■ EXERCISE OBJECTIVE:
Each line of the records that holds the word "will" should be copied out.

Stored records
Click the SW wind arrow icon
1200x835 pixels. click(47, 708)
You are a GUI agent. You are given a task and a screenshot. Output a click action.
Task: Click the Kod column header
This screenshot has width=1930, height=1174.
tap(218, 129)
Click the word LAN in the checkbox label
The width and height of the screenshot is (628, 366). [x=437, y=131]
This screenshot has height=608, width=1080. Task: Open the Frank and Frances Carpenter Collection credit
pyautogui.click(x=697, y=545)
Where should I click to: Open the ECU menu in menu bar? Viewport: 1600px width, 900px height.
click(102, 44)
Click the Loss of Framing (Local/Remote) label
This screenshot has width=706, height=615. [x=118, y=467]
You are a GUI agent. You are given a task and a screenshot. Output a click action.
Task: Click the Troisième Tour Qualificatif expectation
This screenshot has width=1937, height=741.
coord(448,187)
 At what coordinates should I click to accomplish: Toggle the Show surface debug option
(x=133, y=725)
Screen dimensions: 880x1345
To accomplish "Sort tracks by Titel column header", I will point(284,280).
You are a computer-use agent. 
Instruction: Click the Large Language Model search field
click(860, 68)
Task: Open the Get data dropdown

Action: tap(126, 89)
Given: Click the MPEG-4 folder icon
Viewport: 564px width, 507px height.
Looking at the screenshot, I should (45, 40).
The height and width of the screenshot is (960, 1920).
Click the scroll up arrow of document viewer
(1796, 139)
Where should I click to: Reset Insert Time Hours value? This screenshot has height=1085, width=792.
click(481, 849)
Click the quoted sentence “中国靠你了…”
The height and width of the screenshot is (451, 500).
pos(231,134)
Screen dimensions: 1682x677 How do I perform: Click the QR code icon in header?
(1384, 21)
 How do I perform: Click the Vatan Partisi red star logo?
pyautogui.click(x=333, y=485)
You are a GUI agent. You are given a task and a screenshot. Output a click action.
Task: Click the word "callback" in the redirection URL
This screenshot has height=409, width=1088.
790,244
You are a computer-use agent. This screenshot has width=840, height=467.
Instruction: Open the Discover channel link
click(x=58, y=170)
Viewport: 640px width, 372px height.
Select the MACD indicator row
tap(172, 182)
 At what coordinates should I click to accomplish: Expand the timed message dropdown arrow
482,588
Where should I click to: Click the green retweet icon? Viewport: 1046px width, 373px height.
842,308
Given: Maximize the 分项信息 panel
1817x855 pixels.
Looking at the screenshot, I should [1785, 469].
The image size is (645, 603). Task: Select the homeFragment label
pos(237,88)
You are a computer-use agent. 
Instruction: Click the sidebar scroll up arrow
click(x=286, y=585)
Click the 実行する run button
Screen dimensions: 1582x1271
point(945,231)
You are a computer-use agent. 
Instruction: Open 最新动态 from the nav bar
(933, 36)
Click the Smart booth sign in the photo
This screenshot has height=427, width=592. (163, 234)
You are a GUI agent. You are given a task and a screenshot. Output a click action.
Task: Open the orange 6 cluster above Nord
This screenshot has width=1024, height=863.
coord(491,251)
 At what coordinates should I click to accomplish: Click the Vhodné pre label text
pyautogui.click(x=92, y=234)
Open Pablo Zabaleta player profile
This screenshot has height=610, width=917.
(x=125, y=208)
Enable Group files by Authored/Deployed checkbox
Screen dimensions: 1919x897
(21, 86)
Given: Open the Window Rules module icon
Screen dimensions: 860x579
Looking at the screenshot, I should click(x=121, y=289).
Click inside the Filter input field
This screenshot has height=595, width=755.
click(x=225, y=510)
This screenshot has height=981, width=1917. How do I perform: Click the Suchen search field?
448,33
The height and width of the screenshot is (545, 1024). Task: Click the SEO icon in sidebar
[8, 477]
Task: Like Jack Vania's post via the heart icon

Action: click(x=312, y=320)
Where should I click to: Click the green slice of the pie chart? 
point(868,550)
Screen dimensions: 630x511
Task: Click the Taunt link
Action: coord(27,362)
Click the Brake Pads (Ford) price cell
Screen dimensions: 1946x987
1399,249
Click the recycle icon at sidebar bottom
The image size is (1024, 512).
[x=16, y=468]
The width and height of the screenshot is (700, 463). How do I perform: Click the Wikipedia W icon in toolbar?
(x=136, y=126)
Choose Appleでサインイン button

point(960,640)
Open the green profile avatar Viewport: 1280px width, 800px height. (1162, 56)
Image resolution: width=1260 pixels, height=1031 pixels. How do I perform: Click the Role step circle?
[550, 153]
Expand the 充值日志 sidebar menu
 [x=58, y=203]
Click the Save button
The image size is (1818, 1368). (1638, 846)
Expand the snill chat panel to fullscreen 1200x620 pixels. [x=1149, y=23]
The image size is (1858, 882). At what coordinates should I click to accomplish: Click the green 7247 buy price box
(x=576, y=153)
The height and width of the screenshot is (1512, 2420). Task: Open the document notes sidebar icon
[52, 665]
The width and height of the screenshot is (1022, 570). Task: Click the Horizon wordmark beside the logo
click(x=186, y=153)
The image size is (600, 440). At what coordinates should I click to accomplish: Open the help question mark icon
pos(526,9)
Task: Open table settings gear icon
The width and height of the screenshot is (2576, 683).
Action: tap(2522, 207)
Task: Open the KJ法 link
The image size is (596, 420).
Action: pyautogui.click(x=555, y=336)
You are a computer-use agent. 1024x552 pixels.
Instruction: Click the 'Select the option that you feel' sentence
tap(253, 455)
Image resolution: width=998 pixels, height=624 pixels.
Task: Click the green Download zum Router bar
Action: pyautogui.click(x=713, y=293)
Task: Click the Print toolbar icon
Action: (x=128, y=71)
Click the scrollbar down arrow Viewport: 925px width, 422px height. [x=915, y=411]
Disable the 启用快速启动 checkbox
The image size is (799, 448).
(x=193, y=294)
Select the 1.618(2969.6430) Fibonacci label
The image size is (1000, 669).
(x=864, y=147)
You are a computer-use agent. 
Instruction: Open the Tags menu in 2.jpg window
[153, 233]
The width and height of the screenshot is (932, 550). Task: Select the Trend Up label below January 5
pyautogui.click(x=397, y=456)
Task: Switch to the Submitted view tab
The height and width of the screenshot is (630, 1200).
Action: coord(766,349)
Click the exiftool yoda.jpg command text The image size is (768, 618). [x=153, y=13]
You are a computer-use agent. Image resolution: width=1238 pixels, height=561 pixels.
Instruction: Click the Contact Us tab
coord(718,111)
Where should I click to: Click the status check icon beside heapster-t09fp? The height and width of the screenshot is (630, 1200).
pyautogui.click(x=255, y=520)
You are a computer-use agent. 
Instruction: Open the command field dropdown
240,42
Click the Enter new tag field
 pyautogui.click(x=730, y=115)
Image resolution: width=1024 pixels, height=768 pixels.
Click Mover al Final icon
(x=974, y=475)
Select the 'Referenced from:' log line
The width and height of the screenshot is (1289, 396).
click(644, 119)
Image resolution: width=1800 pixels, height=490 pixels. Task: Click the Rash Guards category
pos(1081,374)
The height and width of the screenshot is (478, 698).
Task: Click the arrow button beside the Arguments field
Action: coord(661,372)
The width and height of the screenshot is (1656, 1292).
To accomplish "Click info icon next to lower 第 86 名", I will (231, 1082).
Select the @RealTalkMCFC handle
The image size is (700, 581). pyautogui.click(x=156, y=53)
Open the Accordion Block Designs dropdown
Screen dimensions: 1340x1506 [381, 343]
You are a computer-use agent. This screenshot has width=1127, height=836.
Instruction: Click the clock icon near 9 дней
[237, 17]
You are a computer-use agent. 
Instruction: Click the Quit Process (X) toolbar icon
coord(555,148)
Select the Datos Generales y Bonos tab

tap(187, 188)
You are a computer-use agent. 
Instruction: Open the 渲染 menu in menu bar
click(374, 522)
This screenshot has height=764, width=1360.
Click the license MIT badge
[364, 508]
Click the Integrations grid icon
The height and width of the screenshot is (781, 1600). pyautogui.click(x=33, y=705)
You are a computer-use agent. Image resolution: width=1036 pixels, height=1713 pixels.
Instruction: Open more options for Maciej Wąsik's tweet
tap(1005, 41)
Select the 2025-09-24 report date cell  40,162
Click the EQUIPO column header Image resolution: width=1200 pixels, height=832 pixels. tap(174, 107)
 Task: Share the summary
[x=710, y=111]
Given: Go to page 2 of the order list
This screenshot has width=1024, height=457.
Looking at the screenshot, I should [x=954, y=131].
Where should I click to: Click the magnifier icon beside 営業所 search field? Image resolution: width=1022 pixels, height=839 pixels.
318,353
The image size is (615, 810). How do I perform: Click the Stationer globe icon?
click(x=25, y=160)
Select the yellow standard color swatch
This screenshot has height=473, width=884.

■ TASK OUTPUT:
To accomplish "Sort tracks by Titel column header", I will point(284,280).
To accomplish "Click info icon next to lower 第 86 名", I will (231, 1082).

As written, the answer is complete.